La plupart des personnes physiques qui pouvaient bénéficier d’un détachement depuis un Etat Membre de l’UE (ou de la CEE) ou du Royaume-Uni, à destination d’un Etat Membre de l’UE (ou de la CEE) ou du Royaume-Uni peuvent donc toujours en bénéficier sous les mêmes conditions, même postérieurement au 31 décembre 2020.
Tel est par ailleurs le cas des citoyens français qui résidaient habituellement au Royaume-Uni et qui souhaitent se faire détacher en France au 31 décembre 2020 (Situation assez répandue en raison du Brexit et des périodes de confinement liées à la Covid 19).
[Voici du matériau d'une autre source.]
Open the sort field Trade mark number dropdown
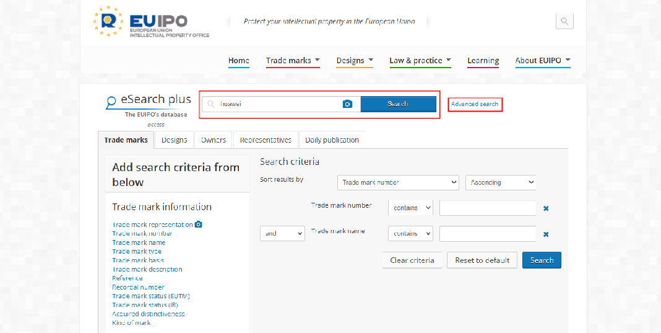Image resolution: width=661 pixels, height=333 pixels. (397, 182)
En effet, si de tels ressortissants ne sont pas directement désignés par les articles 30 ou 10 de l’accord de retrait, celui-ci prévoit néanmoins en son article 24 :
« 1. Sous réserve des limitations prévues à l’Article 45, paragraphes 3 et 4, du TFUE [raisons d’ordre public, de sécurité publique et de santé publique, emplois de l’administration publique], les travailleurs salariés dans l’État d’accueil et les travailleurs frontaliers dans l’État ou les États de travail jouissent des droits garantis par l’Article 45 du TFUE et des droits accordés par le règlement (UE) no 492/2011 du Parlement européen et du Conseil (8). Ces droits sont notamment :
a) le droit de ne pas faire l’objet d’une discrimination fondée sur la nationalité en ce qui concerne l’emploi, la rémunération et les autres conditions de travail et d’emploi ;
b) le droit d’accéder à une activité et de l’exercer conformément aux règles applicables aux ressortissants de l’État d’accueil ou de l’État de travail (…) ».
L’absence de bénéfice des dispositions de l’article 31 de cet accord à un citoyen français salarié d’une entreprise du Royaume-Uni qui souhaiterait le détacher en France créerait une discrimination à raison de la nationalité entre ce salarié et un ressortissant du Royaume-Uni ou d’un Etat Membre de l’Union européenne détaché en France par une société du Royaume-Uni.
Ces dispositions lui sont donc applicables.
Ceci est l’état du droit sous réserve de la conclusion avant le 31 décembre 2020 d’un accord devant réglementer les relations entre le Royaume-Uni et le marché commun européen après la fin de la période de transition (peu probable), ou de celle d’un accord bilatéral France-Angleterre sur le détachement de salariés.